◆ Required work ◆
Copy out the lines below without changing anything in them.

==== Supplied data

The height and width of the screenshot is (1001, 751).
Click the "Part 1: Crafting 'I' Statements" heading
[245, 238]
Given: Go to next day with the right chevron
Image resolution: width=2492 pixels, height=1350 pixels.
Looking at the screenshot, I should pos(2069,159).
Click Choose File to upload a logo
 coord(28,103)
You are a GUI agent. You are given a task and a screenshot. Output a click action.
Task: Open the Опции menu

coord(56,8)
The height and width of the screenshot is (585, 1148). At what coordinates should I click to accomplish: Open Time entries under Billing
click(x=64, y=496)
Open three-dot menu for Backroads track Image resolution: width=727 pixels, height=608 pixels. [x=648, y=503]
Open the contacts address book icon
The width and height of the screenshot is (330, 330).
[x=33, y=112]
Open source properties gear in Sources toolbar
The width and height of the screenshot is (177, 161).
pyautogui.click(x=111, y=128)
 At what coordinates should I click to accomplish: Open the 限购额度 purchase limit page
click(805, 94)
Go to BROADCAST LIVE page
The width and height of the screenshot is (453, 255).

========

◆ Answer to this problem ◆
The height and width of the screenshot is (1001, 751).
Click the "Part 1: Crafting 'I' Statements" heading
[245, 238]
Given: Go to next day with the right chevron
Image resolution: width=2492 pixels, height=1350 pixels.
Looking at the screenshot, I should pos(2069,159).
Click Choose File to upload a logo
 coord(28,103)
You are a GUI agent. You are given a task and a screenshot. Output a click action.
Task: Open the Опции menu

coord(56,8)
The height and width of the screenshot is (585, 1148). At what coordinates should I click to accomplish: Open Time entries under Billing
click(x=64, y=496)
Open three-dot menu for Backroads track Image resolution: width=727 pixels, height=608 pixels. [x=648, y=503]
Open the contacts address book icon
The width and height of the screenshot is (330, 330).
[x=33, y=112]
Open source properties gear in Sources toolbar
The width and height of the screenshot is (177, 161).
pyautogui.click(x=111, y=128)
 At what coordinates should I click to accomplish: Open the 限购额度 purchase limit page
click(805, 94)
Go to BROADCAST LIVE page
The width and height of the screenshot is (453, 255).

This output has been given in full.